◆ Kutipan
FisipUPNVJ – Badan Riset dan Inovasi Nasional (BRIN) melalui Pusat Riset (PR) Kewilayahan, Organisasi Riset Ilmu Pengetahuan Sosial dan Humaniora (OR IPSH) melakukan penelitian di kawasan-kawasan yang berada di dalam dan luar Indonesia. Salah satu penelitian tersebut yakni terkait dampak perubahan iklim yang paling dirasakan oleh kalangan bawah (negara – negara berkembang), bahkan menjadi indeks negara-negara yang paling tinggi polusinya. Hal ini berbanding lurus dengan data yang ada.
Kajian perubahan iklim memiliki keterkaitan dengan permasalahan yang ada di Indonesia. Negara Rusia bisa menjadi contoh dalam membantu mengurangi perubahan iklim dan menjadi strategis untuk dipelajari. Hal tersebut disampaikan Ketua Tim Kajian Rusia, Eropa Timur dan Negara Eks Uni Soviet, Albert Muhammad dalam acara webinar yang membahas tentang media dan perubahan iklim di Rusia, Rabu (25/10).
Peneliti PR Kewilayah BRIN tersebut mengutarakan, Rusia melakukan himbauan atau sosialisasi kepada masyarakat di level keluarga, sejak anak masih kecil. Misalnya, himbauan membuang sampah pada tempatnya, dan lain-lain. Himbauan sudah menjadi budaya dan juga tidak sekadar informasi yang ditempelkan di tempat umum. Akan tetapi, hal ini sudah menjadi perilaku yang mengakar sejak usia dini.
Albert memberi contoh tata cara makan bagi orang Rusia yang tidak merepotkan. ”Mereka makan pisang dan timun satu atau tomat dan apel saja sudah dianggap makan, jadi cukup sederhana,” ucapnya.
Contoh lain, terkait transportasi di Rusia, jalan kaki untuk menempuh perjalanan jarak dekat sudah menjadi budaya. Sedangkan untuk jarak yang jauh menggunakan transportasi umum yang didukung alat transportasi selama 24 jam. Rusia merupakan negara yang relatif aman, tidak ada kejahatan seperti penodongan, dan lain-lain. Bahkan, lanjut Albert, ketika terdampak perang atau konflik terhadap lingkungan ataupun bangunan, Rusia menanggung semua kerusakan apapun.
Sementara itu, Munadhil Abdul Muqsith, Staf Pengajar atau Dosen UPN Veteran Jakarta mengutarakan isu perubahan iklim kini menjadi ancaman yang serius. Tidak hanya di Indonesia, tetapi juga di negara-negara barat. Mereka mendorong kebijakan-kebijakan tentang wilayah/ daerah hijau.

◆ Tujuan Latihan
Tulis ulang bagian kutipan dari "FisipUPNVJ – Badan" sampai "Rusia, Rabu (25/10).", dengan mengganti "perubahan iklim" menjadi "krisis iklim". Catatan berikut diambil dari sumber yang berbeda.

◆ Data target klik
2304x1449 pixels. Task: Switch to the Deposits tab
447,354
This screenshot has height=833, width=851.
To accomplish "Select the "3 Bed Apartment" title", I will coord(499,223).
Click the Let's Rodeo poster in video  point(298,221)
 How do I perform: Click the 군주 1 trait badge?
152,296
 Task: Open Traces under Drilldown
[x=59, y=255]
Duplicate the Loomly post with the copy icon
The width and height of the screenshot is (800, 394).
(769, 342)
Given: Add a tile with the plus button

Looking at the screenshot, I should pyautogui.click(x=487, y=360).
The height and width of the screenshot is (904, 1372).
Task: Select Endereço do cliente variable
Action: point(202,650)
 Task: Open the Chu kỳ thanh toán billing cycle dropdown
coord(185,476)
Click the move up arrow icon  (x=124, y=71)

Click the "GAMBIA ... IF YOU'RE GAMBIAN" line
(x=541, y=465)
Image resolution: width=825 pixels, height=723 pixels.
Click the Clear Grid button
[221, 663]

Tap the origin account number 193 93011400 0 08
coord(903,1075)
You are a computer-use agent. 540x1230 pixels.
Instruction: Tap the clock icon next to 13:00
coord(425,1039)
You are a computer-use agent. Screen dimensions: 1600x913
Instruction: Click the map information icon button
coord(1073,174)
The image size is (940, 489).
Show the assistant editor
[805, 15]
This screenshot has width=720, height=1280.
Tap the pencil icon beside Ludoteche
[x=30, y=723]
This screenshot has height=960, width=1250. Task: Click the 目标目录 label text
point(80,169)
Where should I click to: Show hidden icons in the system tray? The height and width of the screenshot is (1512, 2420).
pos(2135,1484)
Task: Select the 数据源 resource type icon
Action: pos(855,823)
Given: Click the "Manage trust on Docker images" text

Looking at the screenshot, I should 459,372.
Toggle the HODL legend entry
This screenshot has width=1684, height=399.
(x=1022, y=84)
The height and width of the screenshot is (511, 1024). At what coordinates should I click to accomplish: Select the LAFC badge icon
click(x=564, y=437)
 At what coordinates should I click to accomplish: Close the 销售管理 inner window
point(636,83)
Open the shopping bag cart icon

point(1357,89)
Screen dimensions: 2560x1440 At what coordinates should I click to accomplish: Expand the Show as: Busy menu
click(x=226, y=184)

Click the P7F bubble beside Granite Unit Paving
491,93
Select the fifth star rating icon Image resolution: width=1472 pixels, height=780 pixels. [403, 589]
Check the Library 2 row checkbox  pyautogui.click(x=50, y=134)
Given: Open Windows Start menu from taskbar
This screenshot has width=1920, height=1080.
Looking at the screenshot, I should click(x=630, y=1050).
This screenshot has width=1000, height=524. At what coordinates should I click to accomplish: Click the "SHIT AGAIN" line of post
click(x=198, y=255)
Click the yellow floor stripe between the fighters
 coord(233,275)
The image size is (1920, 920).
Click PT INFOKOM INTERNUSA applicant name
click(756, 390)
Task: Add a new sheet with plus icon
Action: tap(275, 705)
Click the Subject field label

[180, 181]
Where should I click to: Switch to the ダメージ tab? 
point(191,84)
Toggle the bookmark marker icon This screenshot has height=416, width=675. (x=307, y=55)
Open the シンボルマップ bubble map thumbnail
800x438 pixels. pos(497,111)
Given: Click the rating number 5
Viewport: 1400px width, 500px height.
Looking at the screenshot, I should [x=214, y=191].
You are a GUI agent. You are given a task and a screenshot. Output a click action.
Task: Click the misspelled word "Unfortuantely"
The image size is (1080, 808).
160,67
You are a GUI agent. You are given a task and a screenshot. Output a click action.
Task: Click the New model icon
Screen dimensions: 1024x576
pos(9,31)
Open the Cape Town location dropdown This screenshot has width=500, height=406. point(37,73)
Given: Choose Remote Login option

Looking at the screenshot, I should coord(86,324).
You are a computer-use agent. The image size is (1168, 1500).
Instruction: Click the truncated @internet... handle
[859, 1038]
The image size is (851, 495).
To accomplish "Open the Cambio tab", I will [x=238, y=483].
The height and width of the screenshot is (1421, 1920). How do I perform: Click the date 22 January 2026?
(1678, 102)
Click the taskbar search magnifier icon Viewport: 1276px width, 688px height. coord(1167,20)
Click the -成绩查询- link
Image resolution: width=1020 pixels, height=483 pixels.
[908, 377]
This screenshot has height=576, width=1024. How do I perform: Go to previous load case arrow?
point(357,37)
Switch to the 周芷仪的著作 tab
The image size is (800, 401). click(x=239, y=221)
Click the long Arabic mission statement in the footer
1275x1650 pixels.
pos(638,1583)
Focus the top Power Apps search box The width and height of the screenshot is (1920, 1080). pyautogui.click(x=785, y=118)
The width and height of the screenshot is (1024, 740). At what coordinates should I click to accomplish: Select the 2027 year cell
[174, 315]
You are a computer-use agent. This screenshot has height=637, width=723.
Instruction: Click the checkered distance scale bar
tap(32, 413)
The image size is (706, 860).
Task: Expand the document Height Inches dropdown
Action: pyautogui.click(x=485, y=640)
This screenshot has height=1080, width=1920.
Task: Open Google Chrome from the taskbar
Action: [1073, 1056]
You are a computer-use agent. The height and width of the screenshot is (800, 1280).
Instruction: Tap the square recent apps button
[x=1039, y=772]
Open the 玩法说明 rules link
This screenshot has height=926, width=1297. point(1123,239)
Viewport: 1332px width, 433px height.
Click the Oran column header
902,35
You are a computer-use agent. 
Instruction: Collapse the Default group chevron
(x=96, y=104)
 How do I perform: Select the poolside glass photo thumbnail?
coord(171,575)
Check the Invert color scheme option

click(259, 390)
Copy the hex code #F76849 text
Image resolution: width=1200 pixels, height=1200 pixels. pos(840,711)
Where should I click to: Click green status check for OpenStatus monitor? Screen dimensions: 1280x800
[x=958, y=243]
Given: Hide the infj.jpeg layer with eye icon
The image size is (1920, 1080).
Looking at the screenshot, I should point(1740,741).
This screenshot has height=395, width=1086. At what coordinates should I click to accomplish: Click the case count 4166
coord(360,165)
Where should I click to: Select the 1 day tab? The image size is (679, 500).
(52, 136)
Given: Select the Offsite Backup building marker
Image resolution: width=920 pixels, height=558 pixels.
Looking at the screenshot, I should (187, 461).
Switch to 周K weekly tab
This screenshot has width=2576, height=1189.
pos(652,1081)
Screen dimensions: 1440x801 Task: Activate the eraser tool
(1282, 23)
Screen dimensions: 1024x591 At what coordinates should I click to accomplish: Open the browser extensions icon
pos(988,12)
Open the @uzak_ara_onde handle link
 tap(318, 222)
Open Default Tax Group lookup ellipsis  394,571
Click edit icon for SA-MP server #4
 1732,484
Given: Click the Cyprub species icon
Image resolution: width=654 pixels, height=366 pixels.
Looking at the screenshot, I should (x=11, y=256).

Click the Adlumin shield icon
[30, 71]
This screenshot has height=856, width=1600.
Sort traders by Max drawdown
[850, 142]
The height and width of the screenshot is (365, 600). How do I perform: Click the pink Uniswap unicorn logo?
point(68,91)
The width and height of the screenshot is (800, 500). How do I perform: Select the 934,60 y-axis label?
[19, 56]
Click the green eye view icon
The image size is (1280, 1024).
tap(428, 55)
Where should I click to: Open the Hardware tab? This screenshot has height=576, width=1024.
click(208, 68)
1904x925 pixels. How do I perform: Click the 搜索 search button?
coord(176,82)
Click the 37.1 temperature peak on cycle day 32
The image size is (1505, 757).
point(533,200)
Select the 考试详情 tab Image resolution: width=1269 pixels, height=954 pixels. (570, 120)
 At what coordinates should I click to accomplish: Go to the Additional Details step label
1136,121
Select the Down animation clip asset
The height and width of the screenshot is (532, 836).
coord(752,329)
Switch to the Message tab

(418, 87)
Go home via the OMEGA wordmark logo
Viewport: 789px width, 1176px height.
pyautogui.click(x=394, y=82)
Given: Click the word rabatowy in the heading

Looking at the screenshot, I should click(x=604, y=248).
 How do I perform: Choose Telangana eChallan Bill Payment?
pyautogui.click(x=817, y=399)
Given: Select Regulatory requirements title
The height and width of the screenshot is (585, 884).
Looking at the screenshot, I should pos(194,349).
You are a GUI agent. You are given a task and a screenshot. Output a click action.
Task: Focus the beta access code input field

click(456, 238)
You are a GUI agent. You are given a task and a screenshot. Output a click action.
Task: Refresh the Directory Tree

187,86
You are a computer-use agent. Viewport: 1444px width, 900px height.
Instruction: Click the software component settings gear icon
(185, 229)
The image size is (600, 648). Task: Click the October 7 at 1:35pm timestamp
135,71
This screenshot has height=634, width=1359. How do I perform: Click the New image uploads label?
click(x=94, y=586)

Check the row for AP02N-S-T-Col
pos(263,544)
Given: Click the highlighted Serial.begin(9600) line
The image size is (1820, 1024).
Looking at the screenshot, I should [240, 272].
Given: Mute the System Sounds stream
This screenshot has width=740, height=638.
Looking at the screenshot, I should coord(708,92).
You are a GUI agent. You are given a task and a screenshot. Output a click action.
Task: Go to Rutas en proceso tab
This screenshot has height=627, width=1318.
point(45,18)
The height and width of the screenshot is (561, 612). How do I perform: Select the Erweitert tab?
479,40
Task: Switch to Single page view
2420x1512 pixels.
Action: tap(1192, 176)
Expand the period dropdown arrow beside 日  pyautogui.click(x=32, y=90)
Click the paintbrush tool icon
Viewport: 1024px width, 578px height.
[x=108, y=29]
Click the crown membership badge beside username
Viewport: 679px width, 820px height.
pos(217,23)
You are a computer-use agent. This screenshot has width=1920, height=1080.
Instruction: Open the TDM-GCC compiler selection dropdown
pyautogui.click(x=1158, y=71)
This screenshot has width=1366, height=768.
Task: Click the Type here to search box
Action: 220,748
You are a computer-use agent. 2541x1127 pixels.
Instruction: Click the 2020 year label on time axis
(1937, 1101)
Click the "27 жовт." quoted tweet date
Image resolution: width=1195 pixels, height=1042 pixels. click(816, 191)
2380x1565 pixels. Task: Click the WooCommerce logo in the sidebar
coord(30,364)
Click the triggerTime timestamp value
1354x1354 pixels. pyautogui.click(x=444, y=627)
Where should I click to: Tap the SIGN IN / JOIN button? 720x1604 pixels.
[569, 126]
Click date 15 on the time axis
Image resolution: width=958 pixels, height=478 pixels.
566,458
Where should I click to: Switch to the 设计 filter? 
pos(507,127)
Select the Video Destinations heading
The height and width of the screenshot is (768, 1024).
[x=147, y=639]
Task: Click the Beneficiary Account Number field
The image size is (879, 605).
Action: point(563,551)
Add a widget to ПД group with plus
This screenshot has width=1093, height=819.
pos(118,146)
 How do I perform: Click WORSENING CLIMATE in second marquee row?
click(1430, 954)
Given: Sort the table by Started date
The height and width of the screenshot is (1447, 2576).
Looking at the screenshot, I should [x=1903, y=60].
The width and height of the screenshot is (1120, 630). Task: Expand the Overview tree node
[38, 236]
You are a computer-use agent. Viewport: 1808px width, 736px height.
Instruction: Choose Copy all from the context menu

◆ Penyelesaian Soal
FisipUPNVJ – Badan Riset dan Inovasi Nasional (BRIN) melalui Pusat Riset (PR) Kewilayahan, Organisasi Riset Ilmu Pengetahuan Sosial dan Humaniora (OR IPSH) melakukan penelitian di kawasan-kawasan yang berada di dalam dan luar Indonesia. Salah satu penelitian tersebut yakni terkait dampak krisis iklim yang paling dirasakan oleh kalangan bawah (negara – negara berkembang), bahkan menjadi indeks negara-negara yang paling tinggi polusinya. Hal ini berbanding lurus dengan data yang ada.
Kajian krisis iklim memiliki keterkaitan dengan permasalahan yang ada di Indonesia. Negara Rusia bisa menjadi contoh dalam membantu mengurangi krisis iklim dan menjadi strategis untuk dipelajari. Hal tersebut disampaikan Ketua Tim Kajian Rusia, Eropa Timur dan Negara Eks Uni Soviet, Albert Muhammad dalam acara webinar yang membahas tentang media dan krisis iklim di Rusia, Rabu (25/10).